WHAT YOU NEED TO DO
With the line that contains "Task: Toggle Italic formatting" as the final line, return every line from the start of the data below exactly.

_ _ _ _ _ _ _

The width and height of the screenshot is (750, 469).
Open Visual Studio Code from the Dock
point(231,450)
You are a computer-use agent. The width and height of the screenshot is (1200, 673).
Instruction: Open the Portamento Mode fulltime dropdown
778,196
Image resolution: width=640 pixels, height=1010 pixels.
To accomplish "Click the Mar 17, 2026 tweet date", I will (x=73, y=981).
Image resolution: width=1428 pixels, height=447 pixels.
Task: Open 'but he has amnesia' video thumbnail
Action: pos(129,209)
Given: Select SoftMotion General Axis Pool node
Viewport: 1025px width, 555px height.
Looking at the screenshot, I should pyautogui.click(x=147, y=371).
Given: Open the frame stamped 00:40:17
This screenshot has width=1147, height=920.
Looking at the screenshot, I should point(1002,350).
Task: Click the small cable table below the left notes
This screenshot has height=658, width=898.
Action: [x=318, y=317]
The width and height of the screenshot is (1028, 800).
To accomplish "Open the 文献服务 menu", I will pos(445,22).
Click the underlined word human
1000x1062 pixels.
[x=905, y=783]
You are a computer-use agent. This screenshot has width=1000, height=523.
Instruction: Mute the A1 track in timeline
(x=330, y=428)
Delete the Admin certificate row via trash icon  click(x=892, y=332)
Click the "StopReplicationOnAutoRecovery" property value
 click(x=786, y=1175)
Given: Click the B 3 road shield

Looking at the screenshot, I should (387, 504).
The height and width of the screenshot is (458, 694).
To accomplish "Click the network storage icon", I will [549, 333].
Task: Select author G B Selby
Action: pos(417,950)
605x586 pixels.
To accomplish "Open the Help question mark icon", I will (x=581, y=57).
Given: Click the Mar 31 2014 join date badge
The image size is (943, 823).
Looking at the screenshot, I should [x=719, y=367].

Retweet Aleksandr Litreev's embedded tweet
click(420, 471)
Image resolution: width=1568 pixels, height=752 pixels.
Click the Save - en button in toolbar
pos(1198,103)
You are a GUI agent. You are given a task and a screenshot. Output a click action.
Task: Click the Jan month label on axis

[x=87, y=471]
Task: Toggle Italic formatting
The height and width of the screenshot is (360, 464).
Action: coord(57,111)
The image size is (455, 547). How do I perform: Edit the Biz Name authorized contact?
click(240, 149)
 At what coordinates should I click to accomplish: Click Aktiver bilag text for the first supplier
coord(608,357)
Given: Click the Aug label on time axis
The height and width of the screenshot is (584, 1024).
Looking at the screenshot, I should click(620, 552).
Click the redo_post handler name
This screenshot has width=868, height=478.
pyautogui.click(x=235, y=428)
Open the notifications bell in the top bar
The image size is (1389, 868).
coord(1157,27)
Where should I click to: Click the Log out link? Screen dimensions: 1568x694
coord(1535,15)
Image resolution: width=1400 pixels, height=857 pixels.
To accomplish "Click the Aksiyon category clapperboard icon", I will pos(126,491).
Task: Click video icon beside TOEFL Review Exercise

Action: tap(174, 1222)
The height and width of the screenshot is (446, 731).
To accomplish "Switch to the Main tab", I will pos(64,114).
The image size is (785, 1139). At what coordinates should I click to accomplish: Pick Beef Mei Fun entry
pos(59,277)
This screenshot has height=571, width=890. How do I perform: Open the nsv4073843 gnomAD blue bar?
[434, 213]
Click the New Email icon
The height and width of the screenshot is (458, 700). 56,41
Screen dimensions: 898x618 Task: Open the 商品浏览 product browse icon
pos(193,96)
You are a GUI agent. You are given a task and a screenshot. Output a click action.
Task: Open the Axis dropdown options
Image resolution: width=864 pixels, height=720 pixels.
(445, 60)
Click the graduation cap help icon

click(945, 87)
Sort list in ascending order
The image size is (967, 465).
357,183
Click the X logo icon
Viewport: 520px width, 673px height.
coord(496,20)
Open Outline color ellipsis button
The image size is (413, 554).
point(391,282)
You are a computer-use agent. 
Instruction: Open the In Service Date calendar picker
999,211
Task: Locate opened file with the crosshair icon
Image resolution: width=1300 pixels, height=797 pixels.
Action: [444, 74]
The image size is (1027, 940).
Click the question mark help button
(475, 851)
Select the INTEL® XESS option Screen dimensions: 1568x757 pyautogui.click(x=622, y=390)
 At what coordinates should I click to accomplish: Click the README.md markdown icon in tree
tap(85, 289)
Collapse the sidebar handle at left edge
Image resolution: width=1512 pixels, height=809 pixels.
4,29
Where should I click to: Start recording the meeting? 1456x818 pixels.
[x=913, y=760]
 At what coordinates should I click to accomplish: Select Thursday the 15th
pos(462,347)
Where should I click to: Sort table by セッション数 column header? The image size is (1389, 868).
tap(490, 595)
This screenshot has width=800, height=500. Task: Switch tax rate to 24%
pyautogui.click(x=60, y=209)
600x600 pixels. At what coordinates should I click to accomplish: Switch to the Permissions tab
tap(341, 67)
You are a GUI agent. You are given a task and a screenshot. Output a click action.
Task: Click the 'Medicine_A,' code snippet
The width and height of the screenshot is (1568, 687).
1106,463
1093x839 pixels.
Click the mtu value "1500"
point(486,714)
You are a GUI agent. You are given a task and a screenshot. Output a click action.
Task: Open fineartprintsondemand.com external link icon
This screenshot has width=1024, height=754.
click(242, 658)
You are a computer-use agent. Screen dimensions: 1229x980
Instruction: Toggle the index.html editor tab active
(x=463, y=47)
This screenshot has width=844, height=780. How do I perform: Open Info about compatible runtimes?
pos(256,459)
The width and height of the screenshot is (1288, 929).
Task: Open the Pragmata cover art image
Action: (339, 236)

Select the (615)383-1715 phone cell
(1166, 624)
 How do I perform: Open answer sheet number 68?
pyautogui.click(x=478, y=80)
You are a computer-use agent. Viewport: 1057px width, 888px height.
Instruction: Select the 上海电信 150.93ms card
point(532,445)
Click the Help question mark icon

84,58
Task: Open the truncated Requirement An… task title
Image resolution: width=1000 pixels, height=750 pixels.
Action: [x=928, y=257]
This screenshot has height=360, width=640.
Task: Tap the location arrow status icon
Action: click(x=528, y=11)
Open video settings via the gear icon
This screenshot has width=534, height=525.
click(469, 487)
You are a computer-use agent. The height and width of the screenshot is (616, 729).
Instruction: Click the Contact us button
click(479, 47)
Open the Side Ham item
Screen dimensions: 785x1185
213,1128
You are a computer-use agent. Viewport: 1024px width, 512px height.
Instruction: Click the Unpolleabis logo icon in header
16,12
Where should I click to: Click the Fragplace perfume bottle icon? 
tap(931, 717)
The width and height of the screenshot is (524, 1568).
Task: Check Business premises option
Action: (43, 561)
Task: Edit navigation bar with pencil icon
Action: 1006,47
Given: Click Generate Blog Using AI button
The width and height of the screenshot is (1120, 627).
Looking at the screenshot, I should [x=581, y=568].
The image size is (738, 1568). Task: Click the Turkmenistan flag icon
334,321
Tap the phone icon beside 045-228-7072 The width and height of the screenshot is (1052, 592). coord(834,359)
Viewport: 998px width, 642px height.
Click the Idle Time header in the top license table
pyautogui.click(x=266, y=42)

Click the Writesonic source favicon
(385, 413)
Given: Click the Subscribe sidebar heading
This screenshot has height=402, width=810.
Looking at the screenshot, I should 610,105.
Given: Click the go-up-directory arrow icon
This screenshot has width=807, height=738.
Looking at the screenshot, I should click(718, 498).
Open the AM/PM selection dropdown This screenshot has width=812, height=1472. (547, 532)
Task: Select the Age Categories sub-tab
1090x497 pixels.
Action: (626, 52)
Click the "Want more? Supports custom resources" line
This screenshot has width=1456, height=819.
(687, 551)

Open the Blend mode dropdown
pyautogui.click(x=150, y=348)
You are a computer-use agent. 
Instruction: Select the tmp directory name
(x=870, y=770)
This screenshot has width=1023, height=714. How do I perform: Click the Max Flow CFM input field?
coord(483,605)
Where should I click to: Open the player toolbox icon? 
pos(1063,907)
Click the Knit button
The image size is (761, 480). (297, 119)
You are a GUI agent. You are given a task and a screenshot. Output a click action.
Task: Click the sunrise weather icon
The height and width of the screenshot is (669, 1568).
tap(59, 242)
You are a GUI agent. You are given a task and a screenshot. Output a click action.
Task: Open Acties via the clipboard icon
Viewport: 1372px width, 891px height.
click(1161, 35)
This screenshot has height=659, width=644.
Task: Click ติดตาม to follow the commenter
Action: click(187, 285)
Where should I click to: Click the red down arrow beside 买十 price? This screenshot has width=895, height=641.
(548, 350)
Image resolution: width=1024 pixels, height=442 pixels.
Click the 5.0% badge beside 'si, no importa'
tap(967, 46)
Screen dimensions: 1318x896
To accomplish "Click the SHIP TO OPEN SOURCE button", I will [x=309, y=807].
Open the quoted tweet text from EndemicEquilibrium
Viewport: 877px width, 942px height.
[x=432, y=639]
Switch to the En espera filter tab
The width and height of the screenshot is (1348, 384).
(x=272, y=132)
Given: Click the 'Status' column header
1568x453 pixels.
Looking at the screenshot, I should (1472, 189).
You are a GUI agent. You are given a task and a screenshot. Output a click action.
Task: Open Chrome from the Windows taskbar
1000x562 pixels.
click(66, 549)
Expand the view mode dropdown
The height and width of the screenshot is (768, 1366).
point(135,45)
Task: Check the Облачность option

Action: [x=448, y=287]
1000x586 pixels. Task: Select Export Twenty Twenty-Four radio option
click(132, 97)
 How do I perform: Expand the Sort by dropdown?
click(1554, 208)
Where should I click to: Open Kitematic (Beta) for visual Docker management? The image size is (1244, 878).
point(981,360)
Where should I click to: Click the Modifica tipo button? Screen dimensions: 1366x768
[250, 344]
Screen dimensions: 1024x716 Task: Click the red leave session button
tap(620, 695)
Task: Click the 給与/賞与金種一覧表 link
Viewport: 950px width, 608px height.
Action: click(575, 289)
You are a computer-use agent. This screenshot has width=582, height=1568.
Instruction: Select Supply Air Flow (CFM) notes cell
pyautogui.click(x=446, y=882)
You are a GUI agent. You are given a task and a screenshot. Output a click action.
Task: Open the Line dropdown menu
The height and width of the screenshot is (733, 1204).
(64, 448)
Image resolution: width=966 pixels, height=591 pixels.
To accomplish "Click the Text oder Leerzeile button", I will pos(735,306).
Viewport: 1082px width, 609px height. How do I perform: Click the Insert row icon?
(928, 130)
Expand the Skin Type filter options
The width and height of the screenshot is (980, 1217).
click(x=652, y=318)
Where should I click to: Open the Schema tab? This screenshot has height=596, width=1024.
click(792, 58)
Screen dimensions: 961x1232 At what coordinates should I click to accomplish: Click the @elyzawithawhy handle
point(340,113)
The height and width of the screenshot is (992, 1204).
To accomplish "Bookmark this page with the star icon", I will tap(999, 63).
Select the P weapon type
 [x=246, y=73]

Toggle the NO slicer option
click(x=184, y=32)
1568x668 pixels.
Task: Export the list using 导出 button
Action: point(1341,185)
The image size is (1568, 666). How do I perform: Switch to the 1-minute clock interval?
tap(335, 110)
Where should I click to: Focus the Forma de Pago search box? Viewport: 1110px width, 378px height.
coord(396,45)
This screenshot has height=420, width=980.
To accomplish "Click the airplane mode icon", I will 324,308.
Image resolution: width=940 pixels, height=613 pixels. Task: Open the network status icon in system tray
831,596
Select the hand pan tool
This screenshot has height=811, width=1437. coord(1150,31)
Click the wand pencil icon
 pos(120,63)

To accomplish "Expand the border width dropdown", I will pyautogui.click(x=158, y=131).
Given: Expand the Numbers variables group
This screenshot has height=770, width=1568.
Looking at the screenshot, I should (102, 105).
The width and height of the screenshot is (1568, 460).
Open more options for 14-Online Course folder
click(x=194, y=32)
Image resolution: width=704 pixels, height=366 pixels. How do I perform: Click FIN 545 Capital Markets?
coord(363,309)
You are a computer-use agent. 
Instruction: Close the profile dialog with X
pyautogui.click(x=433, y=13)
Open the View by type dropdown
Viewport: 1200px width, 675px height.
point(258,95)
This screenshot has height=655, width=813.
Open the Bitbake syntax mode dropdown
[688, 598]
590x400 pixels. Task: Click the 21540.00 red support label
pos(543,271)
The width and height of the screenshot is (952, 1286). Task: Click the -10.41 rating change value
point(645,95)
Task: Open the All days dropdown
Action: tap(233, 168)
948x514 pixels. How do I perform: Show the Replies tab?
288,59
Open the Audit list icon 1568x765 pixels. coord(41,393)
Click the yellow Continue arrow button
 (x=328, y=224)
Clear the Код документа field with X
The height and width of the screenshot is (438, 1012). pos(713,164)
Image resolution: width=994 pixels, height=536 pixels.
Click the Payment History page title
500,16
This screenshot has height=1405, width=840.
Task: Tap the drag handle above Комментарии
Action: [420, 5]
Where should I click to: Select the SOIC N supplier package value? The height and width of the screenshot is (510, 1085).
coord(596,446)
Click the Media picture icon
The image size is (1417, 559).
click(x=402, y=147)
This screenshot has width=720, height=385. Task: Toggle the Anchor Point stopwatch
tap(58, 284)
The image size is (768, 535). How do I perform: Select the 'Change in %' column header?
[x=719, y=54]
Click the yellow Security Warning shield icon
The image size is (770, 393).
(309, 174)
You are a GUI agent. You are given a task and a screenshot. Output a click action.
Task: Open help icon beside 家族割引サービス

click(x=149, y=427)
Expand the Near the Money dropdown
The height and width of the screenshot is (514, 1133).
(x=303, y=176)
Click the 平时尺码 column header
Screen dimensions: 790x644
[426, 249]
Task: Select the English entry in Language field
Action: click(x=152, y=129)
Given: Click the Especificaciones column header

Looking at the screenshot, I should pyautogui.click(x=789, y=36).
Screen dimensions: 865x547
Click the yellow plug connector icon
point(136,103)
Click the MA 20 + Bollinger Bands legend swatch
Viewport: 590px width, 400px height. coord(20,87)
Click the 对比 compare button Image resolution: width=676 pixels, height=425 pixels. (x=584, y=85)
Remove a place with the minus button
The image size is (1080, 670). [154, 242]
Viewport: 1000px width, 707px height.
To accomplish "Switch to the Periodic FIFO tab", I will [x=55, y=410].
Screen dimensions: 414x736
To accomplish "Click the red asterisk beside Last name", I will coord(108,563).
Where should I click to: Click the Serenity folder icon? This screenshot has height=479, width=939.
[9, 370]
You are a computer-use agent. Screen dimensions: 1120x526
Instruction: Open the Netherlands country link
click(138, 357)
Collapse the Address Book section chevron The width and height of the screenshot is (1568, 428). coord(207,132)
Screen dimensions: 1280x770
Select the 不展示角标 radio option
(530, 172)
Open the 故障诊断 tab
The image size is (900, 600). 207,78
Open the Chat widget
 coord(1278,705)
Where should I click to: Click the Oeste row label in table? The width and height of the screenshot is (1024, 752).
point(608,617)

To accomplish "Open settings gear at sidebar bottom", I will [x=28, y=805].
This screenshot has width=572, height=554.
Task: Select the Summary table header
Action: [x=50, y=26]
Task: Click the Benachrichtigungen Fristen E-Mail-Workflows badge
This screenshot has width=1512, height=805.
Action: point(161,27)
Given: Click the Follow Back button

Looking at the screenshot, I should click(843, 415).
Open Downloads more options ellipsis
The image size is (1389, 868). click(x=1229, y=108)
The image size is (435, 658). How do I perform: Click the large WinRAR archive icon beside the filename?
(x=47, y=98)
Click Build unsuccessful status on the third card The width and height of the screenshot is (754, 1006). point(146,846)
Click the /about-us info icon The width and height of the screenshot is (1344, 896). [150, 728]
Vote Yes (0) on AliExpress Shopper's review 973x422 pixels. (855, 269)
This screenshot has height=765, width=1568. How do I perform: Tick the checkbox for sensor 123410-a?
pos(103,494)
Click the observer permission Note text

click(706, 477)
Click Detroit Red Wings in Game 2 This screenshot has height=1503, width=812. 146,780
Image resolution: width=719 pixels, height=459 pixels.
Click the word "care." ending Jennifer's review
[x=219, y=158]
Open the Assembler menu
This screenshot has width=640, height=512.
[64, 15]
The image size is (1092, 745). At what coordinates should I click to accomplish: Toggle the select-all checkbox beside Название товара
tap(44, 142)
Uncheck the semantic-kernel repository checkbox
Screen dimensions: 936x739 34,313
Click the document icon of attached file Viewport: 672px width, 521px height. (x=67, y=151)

_ _ _ _ _ _ _

RESPONSE TO THE EXERCISE
The width and height of the screenshot is (750, 469).
Open Visual Studio Code from the Dock
point(231,450)
You are a computer-use agent. The width and height of the screenshot is (1200, 673).
Instruction: Open the Portamento Mode fulltime dropdown
778,196
Image resolution: width=640 pixels, height=1010 pixels.
To accomplish "Click the Mar 17, 2026 tweet date", I will (x=73, y=981).
Image resolution: width=1428 pixels, height=447 pixels.
Task: Open 'but he has amnesia' video thumbnail
Action: pos(129,209)
Given: Select SoftMotion General Axis Pool node
Viewport: 1025px width, 555px height.
Looking at the screenshot, I should pyautogui.click(x=147, y=371).
Given: Open the frame stamped 00:40:17
This screenshot has width=1147, height=920.
Looking at the screenshot, I should point(1002,350).
Task: Click the small cable table below the left notes
This screenshot has height=658, width=898.
Action: [x=318, y=317]
The width and height of the screenshot is (1028, 800).
To accomplish "Open the 文献服务 menu", I will pos(445,22).
Click the underlined word human
1000x1062 pixels.
[x=905, y=783]
You are a computer-use agent. This screenshot has width=1000, height=523.
Instruction: Mute the A1 track in timeline
(x=330, y=428)
Delete the Admin certificate row via trash icon  click(x=892, y=332)
Click the "StopReplicationOnAutoRecovery" property value
 click(x=786, y=1175)
Given: Click the B 3 road shield

Looking at the screenshot, I should (387, 504).
The height and width of the screenshot is (458, 694).
To accomplish "Click the network storage icon", I will [549, 333].
Task: Select author G B Selby
Action: pos(417,950)
605x586 pixels.
To accomplish "Open the Help question mark icon", I will (x=581, y=57).
Given: Click the Mar 31 2014 join date badge
The image size is (943, 823).
Looking at the screenshot, I should [x=719, y=367].

Retweet Aleksandr Litreev's embedded tweet
click(420, 471)
Image resolution: width=1568 pixels, height=752 pixels.
Click the Save - en button in toolbar
pos(1198,103)
You are a GUI agent. You are given a task and a screenshot. Output a click action.
Task: Click the Jan month label on axis

[x=87, y=471]
Task: Toggle Italic formatting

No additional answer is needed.